Russia’s invading armed forces have conducted a second wave of cruise missile strikes on railway infrastructure across Ukraine in as many days, Kyiv claimed on Wednesday evening.

Missile strikes on Tuesday night caused havoc across the rail network, in one of the biggest long-distance bombardments since Moscow’s invasion began on February 24.

The continuing strikes are the latest sign that Moscow is desperate to disrupt the flow of modern weaponry from Ukraine’s western backers as its forces try to seize more territory in the country’s far eastern and southern regions.

Oleksandr Kamyshin, head of Ukraine’s state railways, said on Wednesday that a missile had hit infrastructure in the central city of Dnipro. Video posted on social media showed a missile striking a railway bridge in the city.

As air raid sirens echoed throughout much of the country on Wednesday evening, officials and social media posts pointed to explosions in a town west of Kyiv and in the southern port city Mykolayiv.

“Russia is hitting at our railways to disrupt military assistance supplies,” Ukraine’s centre for strategic communications said in a Facebook post.

“Russia continues shelling railway infrastructure,” added Andriy Yermak, chief of staff in President Volodymyr Zelensky’s office.

“We need more weapons, more sanctions, more support. Allies must understand that every hour of doubt is too costly for us in the war for values and freedom,” Yermak continued.

On Tuesday Russia fired 18 cruise missiles at eight regions of Ukraine, including the western city of Lviv where they destroyed or badly damaged three electricity substations powering the rail network, according to Ukrainian authorities.

Ukraine’s air force said the missiles were mostly fired from bombers over the Caspian Sea. Several were intercepted by Ukrainian air defences.

“In order to destroy Ukraine’s transport infrastructure, the Russian enemy fired missiles at facilities in Dnipropetrovsk, Kirovohrad, Lviv, Vinnytsia, Kyiv, Zakarpattia, Odesa and Donetsk oblasts,” Ukraine’s armed forces said.

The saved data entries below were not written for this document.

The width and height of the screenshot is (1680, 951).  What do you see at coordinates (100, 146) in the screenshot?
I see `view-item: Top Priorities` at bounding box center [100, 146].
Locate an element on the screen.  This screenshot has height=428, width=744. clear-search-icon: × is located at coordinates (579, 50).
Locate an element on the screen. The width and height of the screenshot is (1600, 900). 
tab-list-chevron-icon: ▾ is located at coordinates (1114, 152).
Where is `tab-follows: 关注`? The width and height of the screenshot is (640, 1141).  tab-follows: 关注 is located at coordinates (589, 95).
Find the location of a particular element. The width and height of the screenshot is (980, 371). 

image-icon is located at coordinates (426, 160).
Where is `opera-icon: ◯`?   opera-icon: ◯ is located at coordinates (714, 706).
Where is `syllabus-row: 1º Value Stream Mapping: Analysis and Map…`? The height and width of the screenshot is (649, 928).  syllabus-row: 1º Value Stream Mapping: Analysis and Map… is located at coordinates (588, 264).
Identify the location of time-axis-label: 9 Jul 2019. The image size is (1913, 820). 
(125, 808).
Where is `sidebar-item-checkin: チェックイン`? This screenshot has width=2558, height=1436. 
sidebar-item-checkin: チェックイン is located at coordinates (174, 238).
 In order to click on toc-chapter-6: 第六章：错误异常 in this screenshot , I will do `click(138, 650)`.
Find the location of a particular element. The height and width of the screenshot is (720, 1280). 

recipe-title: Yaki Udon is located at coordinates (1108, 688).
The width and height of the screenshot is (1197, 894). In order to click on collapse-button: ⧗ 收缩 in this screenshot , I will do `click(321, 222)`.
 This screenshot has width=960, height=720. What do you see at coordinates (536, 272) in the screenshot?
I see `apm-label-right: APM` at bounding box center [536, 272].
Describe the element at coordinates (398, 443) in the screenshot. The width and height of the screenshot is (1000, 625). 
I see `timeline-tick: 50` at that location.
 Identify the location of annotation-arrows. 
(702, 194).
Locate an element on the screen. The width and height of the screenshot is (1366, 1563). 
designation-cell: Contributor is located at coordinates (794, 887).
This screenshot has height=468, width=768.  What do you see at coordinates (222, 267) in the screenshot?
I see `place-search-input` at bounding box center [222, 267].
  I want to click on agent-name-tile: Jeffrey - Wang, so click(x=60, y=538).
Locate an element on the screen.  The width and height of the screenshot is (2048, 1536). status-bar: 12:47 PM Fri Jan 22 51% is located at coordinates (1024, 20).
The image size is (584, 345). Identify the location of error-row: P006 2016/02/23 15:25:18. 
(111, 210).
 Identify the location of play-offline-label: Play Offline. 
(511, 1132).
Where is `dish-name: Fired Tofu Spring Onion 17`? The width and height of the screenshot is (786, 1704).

Nearly 50 trains were delayed by several hours following Tuesday’s attacks.

Russia has stepped up missile attacks on railway infrastructure, including a strike last month on Kramatorsk railway station in eastern Ukraine that killed more than 50 people, and the targeting of five stations last week.

Ukrainian officials said Tuesday’s attacks were aimed at disrupting the flow of weapons from the country’s western backers.

Russia’s bombardment for the first time hit Transcarpathia, a region in Ukraine’s far-west on the border with Hungary.

Fresh supplies of longer range weapons are crucial to helping Ukrainian forces counter Russian advances in the far eastern and southern regions of the country where Moscow has concentrated its efforts of late.

President Zelensky said in his overnight address on Telegram that with its multiple cruise missile strikes Russia was “trying to vent its powerlessness, because they cannot beat Ukraine”.

Ukrainian railways have proved to be a lifeline over the past two months, evacuating millions of civilians, shipping in supplies and bringing international leaders to Kyiv to show solidarity with Zelensky.

UK defence intelligence on Wednesday said that Russia had amassed 22 battalion tactical groups — a combined arms unit of about 800 men — near the town of Izyum in preparation for a fresh advance.

“Despite struggling to break through Ukrainian defences and build momentum, Russia highly likely intends to . . . capture the cities of Kramatorsk and Severodonetsk” in the Donetsk and Luhansk regions of eastern Ukraine, it wrote on Twitter.

“Capturing these locations would consolidate Russian military control of the North-eastern Donbas and provide a staging point for their efforts to cut off Ukrainian forces in the region,” UK defence intelligence added.

Since it refocused its offensive on eastern and southern Ukraine at the beginning of April, Russia has only made limited territorial gains. Ukraine’s general staff said it had repulsed 12 enemy attacks in the Donbas region on Tuesday.

Russian and Ukrainian military claims cannot be independently verified.